This week it was Silicon Valley versus the entire transportation sector.
Scrappy startups and tech behemoths battled entrenched industries and government regulators throughout the globe, in what has become a fascinating illustration of how an entire social sector responds to an existential technology threat.
It’s no longer just Uber vs. Taxis. Here’s a handful of the major battles.
- Luxury Bus startup Leap preemptively shut down its service in the face of looming government fines. Leap offers spacious bus service with all the amenities a tech worker could want (like WiFi) and charges about 3x the price for each one-way ride ($6). The state claims that Leap failed to meet a number of safety and insurance requirements.
- Auto dealers went after price-comparison startup Truecar for violating what they believe are strict rules about selling cars. By charging dealers a fee for selling a car listed with the help of TrueCar, the lawsuit claims that the website is acting as an unauthorized car dealer.
- Texas axed a bill to allow Tesla to sell directly to consumers, making it one of many industries to protect entrenched auto dealers against direct sales.

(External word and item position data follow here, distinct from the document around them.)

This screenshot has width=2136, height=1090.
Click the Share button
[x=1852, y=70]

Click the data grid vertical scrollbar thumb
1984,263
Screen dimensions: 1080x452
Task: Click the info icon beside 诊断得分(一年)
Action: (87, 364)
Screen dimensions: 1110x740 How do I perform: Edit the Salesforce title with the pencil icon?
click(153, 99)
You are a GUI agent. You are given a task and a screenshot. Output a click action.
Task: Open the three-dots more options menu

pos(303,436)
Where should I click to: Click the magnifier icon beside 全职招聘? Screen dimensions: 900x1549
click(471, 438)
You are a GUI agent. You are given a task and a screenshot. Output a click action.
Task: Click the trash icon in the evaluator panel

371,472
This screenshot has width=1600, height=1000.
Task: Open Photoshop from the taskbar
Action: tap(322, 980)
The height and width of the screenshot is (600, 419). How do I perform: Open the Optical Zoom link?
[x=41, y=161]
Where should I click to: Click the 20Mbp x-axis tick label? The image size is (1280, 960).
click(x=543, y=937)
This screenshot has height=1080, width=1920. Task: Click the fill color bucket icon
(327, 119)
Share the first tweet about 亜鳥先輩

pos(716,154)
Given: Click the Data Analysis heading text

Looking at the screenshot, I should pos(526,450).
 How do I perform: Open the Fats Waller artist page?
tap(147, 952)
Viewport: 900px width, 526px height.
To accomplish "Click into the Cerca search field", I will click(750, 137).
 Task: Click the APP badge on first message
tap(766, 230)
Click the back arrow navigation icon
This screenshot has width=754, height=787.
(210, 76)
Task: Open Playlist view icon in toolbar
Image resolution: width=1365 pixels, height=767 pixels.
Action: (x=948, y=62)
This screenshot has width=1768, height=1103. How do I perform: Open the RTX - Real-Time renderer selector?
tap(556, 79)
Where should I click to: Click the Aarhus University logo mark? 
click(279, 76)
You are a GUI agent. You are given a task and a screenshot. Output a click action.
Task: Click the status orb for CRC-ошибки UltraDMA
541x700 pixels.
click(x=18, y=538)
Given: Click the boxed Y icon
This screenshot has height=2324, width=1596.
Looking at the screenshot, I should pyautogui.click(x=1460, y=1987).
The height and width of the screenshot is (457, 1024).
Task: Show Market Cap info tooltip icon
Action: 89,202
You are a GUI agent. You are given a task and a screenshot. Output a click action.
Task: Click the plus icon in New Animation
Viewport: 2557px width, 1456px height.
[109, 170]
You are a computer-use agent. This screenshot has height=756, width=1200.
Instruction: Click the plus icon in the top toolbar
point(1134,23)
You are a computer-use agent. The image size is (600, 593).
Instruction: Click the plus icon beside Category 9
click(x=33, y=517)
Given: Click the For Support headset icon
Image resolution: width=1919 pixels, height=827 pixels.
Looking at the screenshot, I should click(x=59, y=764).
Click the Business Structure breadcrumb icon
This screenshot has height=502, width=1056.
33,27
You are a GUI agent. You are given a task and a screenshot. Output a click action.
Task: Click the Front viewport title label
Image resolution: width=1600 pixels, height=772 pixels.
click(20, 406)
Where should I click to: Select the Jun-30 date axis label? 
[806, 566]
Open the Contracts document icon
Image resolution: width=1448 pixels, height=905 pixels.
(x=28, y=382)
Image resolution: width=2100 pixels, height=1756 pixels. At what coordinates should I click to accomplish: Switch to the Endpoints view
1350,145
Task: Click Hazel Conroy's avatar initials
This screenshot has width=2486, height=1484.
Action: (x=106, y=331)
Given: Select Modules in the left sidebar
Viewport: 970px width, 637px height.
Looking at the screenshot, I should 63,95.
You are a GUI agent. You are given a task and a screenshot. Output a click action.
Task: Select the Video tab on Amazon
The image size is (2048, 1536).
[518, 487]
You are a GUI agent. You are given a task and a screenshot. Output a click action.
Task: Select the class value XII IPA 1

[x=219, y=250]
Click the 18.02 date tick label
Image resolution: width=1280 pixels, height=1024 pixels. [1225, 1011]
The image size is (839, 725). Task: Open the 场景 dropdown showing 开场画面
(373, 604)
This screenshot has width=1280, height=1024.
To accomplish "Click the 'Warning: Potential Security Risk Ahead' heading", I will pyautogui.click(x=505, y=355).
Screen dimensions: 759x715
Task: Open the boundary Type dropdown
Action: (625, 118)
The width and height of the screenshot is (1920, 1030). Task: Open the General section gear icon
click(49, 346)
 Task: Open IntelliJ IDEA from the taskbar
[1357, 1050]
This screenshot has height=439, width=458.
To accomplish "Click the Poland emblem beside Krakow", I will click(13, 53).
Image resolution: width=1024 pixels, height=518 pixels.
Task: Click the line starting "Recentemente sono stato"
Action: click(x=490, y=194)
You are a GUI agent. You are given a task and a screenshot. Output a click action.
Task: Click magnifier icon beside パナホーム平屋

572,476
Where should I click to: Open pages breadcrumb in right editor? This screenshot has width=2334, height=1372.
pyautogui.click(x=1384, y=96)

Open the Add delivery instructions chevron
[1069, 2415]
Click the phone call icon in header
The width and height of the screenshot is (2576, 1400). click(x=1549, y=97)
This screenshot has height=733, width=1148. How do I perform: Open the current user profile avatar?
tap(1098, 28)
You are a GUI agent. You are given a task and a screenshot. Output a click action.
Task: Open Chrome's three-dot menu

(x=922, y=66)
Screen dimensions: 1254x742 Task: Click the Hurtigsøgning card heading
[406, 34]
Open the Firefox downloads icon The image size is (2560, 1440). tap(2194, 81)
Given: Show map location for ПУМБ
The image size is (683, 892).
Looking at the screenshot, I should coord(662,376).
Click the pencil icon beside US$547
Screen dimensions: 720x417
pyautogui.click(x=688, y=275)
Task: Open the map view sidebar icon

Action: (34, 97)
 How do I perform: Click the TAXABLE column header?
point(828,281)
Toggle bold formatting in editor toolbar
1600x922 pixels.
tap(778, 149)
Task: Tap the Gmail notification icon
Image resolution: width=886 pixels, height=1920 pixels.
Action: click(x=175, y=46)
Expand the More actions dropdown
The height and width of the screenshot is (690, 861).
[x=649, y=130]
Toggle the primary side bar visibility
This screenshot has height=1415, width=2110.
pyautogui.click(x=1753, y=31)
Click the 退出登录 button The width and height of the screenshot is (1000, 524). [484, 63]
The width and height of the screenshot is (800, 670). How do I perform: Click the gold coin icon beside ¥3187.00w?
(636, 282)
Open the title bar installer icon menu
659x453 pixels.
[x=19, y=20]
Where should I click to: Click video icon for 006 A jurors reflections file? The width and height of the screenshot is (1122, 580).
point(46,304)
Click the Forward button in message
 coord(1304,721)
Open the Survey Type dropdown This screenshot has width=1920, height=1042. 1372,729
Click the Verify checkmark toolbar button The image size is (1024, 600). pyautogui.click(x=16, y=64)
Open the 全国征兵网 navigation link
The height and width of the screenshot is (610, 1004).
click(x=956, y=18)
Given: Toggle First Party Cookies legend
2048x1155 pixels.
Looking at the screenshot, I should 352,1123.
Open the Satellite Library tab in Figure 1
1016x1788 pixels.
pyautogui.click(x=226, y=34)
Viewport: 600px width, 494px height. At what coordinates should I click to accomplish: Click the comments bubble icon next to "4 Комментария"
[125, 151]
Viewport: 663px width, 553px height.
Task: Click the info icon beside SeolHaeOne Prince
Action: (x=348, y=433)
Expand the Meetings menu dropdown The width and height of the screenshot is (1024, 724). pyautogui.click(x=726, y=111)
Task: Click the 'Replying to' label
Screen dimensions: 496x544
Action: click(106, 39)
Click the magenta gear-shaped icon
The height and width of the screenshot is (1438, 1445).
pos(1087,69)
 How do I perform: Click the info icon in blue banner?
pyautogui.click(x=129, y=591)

- Uber finally got permission to operate in Germany. Among many requirements, drivers must return to the company headquarters after each trip, making it nearly impossible to efficiently route drivers.
Thinking of any major social sector which is big enough to have its own secretary general (like a Secretary of Transportation), it’s hard to find any comparable examples. Education, Housing, Energy, and Defense are still disruption free for the time being.
But as Silicon Valley expands its ambitions, we now have a glimpse of how established interests will fight back.